Quand s’envolent les cigognes

Quand s’envolent les cigognes
Sarah Taloté
Casterman 2025

Chronique d’un été lituanien

Par Michel Driol

Upé et Gelynas se connaissent depuis l’enfance. Ils ont grandi dans le même petit village. Lui est atteint de troubles schizophrènes, envisage de changer d’identité. Elle a passé une année à l’université à Vilnius, mais ne souhaite pas y retourner. Et, comme à la fin de chaque été, les cigognes s’envolent…
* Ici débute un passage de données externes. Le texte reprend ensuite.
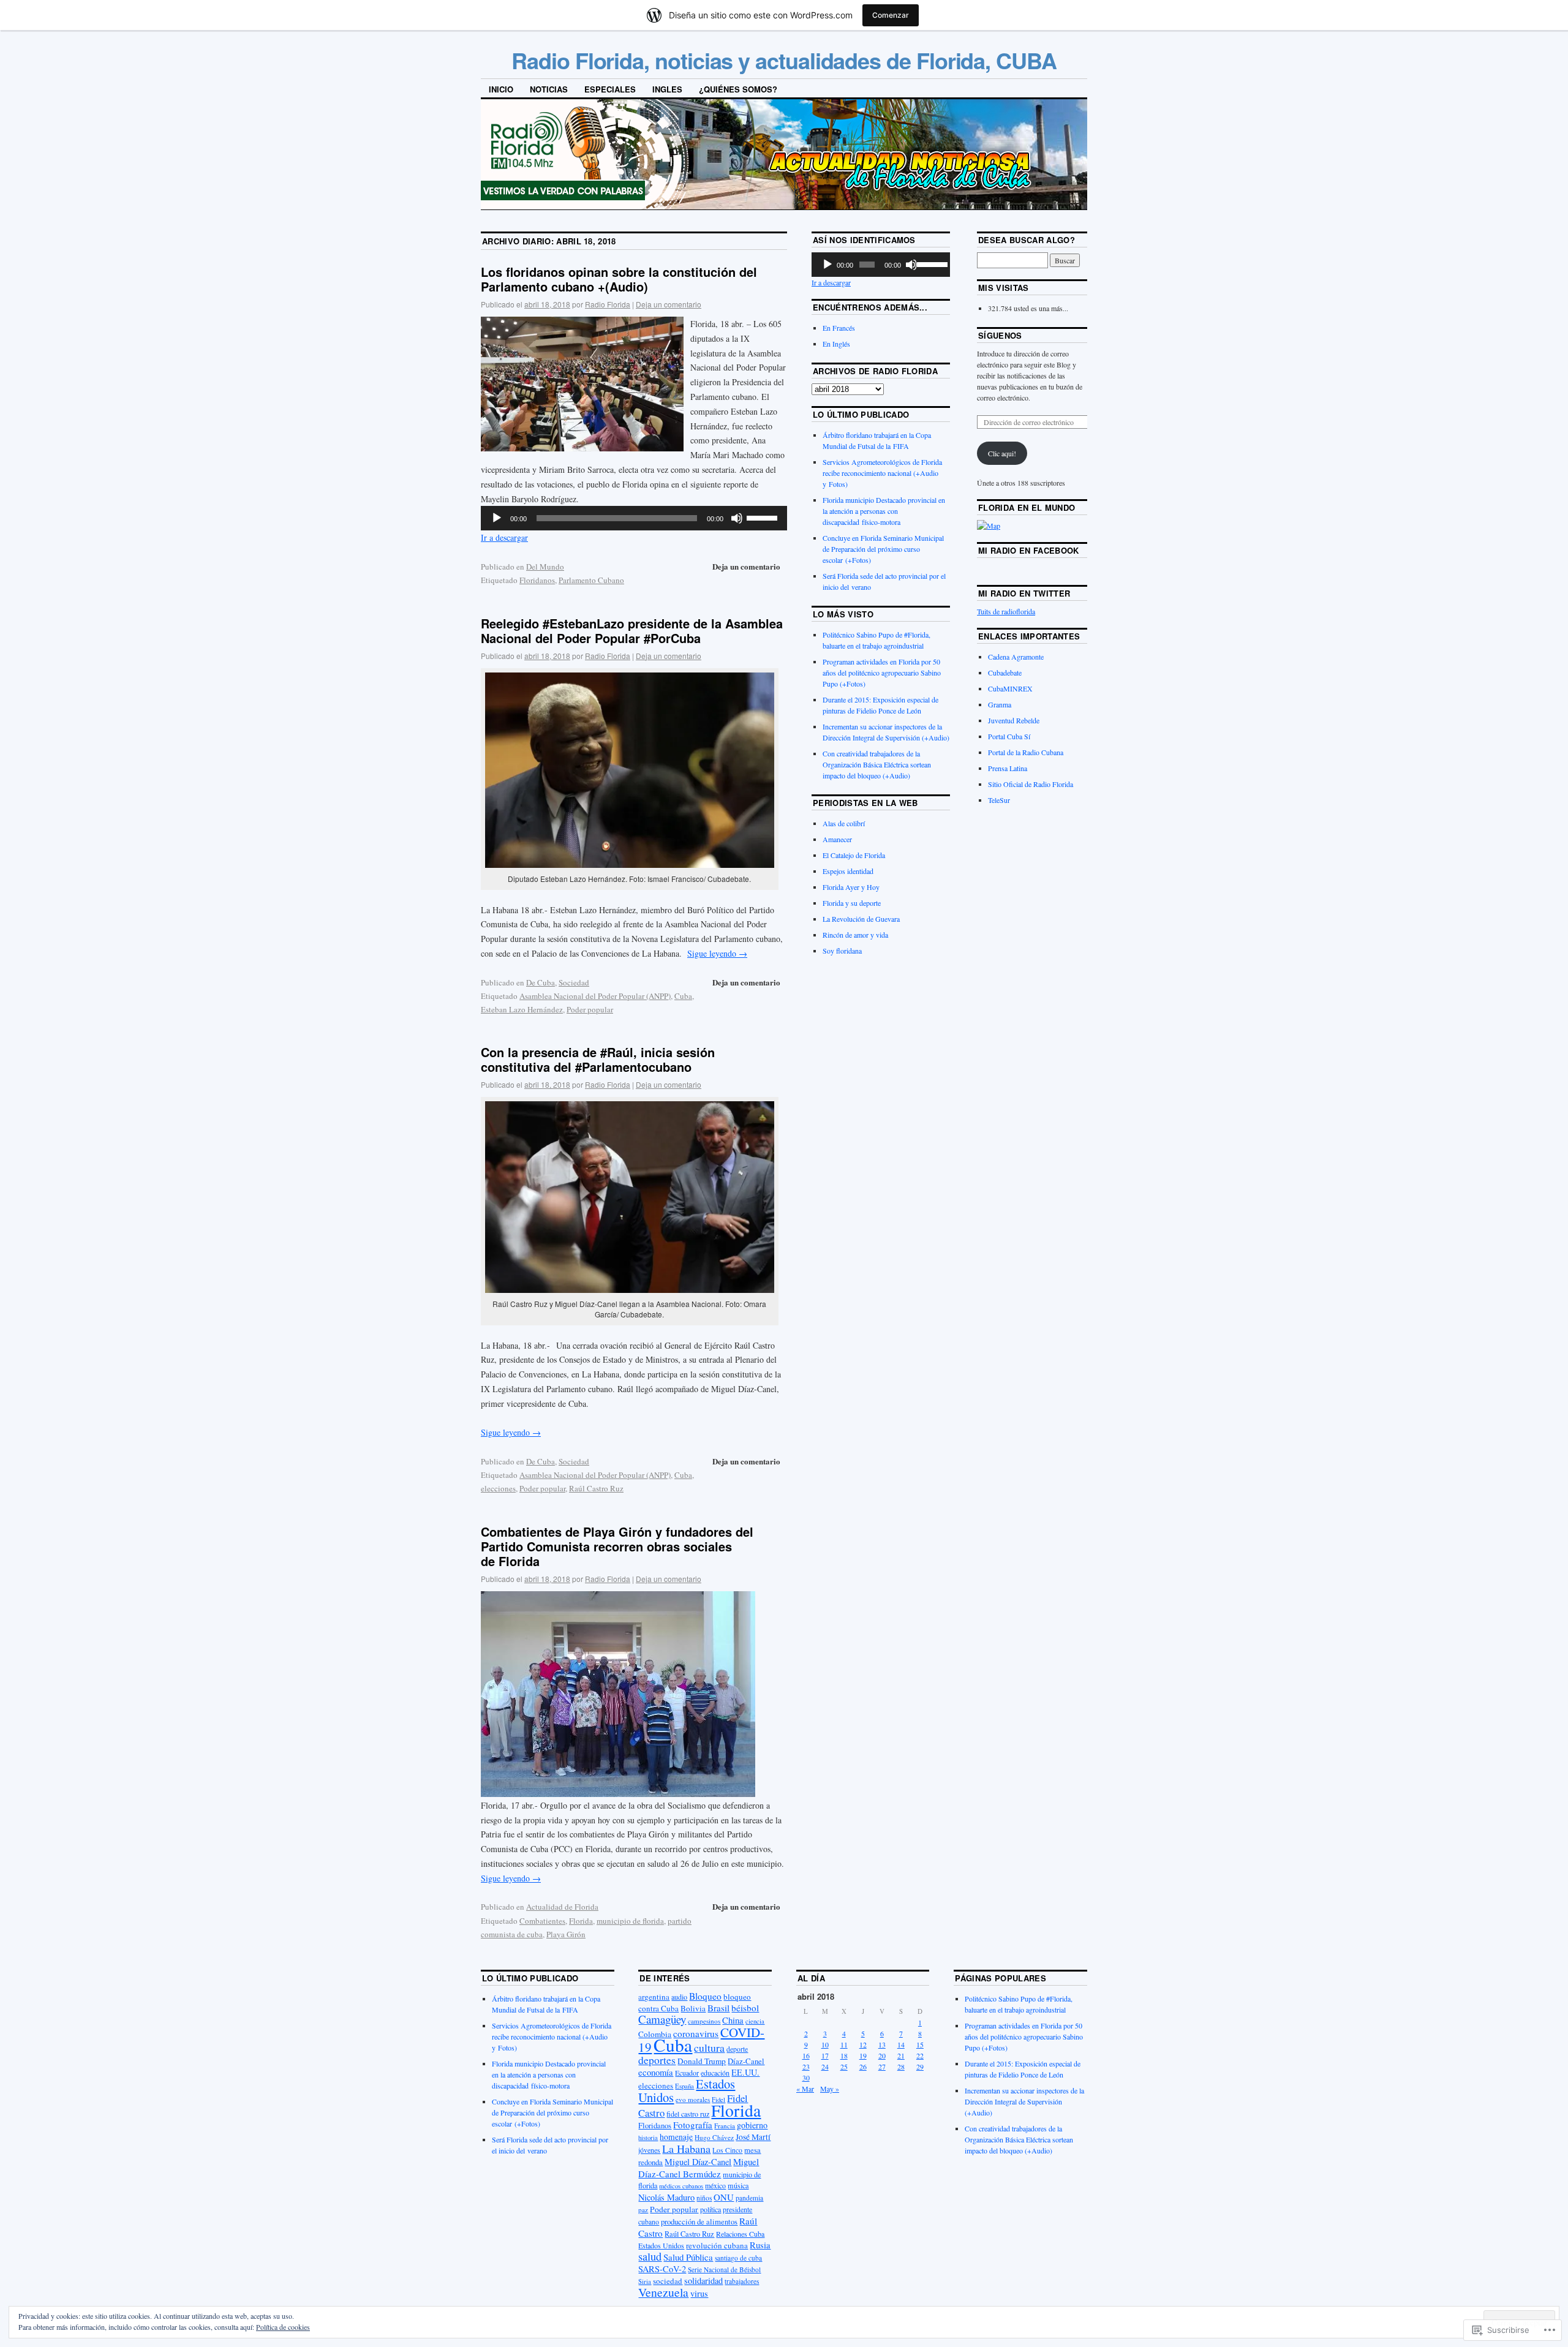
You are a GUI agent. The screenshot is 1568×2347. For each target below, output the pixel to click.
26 (863, 2066)
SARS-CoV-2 (662, 2269)
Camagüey (662, 2019)
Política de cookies (283, 2327)
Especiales (610, 89)
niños (704, 2197)
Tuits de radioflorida (1006, 611)
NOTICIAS (549, 89)
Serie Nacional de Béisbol (724, 2269)
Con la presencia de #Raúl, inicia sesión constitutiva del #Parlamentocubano (598, 1059)
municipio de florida (630, 1920)
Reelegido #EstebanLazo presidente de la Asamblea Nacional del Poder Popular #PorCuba (632, 630)
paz (643, 2209)
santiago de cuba (738, 2257)
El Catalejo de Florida (854, 855)
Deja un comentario (668, 304)
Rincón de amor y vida (855, 935)
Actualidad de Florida (562, 1906)
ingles (667, 89)
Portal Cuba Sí (1009, 736)
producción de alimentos (699, 2222)
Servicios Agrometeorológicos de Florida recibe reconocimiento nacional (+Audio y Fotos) (882, 473)
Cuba (683, 995)
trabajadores (742, 2281)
Voilà un premier roman qui parvient à rendre bien compte de la douceur de l’été dans les campagnes lituaniennes, à travers des descriptions de l’atmosphère, des paysages, des lacs, et de l’envol attendu des cigognes.  L’autrice y oppose deux modes de vie, celui de la campagne et celui de la ville, de la vie estudiantine à Vilnius. Elle parvient ainsi à entrecroiser différents thèmes, les uns sur un mode majeur, les autres sur un mode mineur. D’abord la relation très singulière entre Upé et Gelynas, avec le portrait très attachant de ces deux personnages inséparables, et si différents. Relation de longue date, dont on se demande si elle va se transformer en un amour naissant tout au long du récit. Ensuite la relation entre la jeune campagnarde et les autres étudiants, nés à Vilnius, imbus de leur supériorité, et qui cherchent à la modeler à leur image. Se détache en particulier le personnage de Vakaris, qui révèle petit à petit sa toxicité à l’égard d’Upé.  Nombre de lectrices et de lecteurs reconnaitront sans peine ce genre de situation d’emprise exercée par ceux qui se croient tout puissants face à ceux qui viennent d’ailleurs, et n’ont pas les mêmes codes. Se profile aussi l’histoire de la Lituanie, les souvenirs d’un vieil habitant du village quant aux poèmes plus ou moins clandestins de l’époque soviétique. Symboliquement enfin, ces cigognes qui s’envolent, ce sont aussi les deux héros qui vont quitter la douceur de l’enfance pour entrer dans un autre âge, celui où on décide de sa vie et de son avenir. Tous ces thèmes s’entremêlent dans une structure complexe. La ligne de base, c’est le récit de la fin de l’été.  Mais cette ligne de récit est entrecoupée de retours en arrière, qui permettent d’évoquer la vie d’Upé à Vilnius, et conduisent progressivement le lecteur à comprendre pourquoi elle ne veut pas retourner à l’Université.

Avec ce titre comme un clin d’œil au film de Mikhaïl Kalatozov, dans un décor splendide, fait de forêts et de grands lacs, un roman sensible qui évoque la vie d’une communauté villageoise autour d’un bar, et la relation complexe entre deux jeunes gens à l’âge des premiers amours.